● **Cosa produrre**
Nel testo sul declino demografico italiano, quanti sono gli espatriati negli ultimi sette anni?

● **Testo della pagina**
La prima e più importante
riforma è quella di riempire
le culle. Solo accrescendo le
nascite correggeremo l’incombente
drammatico declino demografico
di un paese troppo
vecchio. Non basta. Il centro
di gravità politico, come dice
il piano europeo (Next Generation
UE) deve essere spostato
a favore delle giovani generazioni.
Questo ci impone di
fermare la fuga all’estero dei
giovani italiani più dinamici
e più trascurati – gli espatriati
sono più di mezzo milione
negli ultimi sette anni. I nostri
giovani non sono ingombri da
sussidiare ma risorse da valorizzare,
non sono le vittime
designate ma i soccorritori indispensabili
di una società che
senza di loro si sta spegnendo.
Un esempio tra gli altri. Il
nodo di tanti problemi italiani
– l’inefficienza, l’inefficacia,
l’iniquità delle nostre pubbliche
amministrazioni – potrebbe
essere sciolto formando il
capitale umano costituito dai
giovani nativi digitali perché
i migliori tra loro, assunti per
concorso, modernizzino una
pubblica amministrazione
costituita in maggioranza da
analfabeti digitali ultracinquantacinquenni.

● **Voci del dataset**
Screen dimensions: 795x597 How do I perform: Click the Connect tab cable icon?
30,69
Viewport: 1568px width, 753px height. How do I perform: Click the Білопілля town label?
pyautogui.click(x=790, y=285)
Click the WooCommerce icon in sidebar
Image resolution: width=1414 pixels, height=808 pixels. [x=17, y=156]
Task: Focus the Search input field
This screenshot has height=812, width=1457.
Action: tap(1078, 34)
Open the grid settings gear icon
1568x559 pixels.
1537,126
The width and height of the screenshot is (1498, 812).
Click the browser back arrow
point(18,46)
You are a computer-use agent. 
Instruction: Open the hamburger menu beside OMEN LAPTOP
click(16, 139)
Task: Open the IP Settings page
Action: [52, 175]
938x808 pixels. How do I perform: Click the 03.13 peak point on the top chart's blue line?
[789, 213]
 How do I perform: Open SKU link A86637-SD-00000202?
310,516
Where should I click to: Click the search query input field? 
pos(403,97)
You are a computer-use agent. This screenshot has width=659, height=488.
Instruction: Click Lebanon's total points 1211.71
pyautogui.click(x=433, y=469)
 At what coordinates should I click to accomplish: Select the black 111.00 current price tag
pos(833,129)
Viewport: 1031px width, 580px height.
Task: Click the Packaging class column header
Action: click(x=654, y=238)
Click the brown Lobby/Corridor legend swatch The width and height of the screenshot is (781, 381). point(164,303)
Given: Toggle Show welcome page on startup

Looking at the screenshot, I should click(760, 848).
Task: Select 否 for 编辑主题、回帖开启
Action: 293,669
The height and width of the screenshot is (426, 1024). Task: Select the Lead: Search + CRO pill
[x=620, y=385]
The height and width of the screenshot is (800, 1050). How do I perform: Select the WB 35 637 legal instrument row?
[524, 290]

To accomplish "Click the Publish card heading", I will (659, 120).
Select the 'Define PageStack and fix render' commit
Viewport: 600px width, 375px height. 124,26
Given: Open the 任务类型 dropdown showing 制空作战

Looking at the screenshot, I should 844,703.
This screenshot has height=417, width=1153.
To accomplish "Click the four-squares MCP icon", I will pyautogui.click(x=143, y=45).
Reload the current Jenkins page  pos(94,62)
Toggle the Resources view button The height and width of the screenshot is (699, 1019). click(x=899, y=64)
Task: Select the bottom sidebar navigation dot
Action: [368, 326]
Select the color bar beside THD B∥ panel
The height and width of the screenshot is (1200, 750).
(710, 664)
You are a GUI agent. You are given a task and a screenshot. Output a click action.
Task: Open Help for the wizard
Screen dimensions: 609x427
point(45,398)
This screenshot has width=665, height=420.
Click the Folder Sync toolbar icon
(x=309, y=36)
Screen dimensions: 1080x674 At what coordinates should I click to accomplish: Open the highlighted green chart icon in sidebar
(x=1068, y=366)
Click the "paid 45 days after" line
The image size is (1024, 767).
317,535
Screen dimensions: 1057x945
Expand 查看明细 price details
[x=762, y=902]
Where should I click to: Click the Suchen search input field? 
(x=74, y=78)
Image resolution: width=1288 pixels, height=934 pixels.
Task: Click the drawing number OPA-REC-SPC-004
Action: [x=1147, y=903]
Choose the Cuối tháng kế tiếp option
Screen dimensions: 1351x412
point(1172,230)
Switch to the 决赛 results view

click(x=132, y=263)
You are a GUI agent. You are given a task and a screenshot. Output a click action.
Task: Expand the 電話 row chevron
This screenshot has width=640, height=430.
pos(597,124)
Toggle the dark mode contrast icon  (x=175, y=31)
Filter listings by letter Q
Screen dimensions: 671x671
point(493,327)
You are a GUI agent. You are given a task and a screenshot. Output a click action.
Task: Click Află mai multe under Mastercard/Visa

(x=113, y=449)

● **Risposta all'esercizio**
Più di mezzo milione.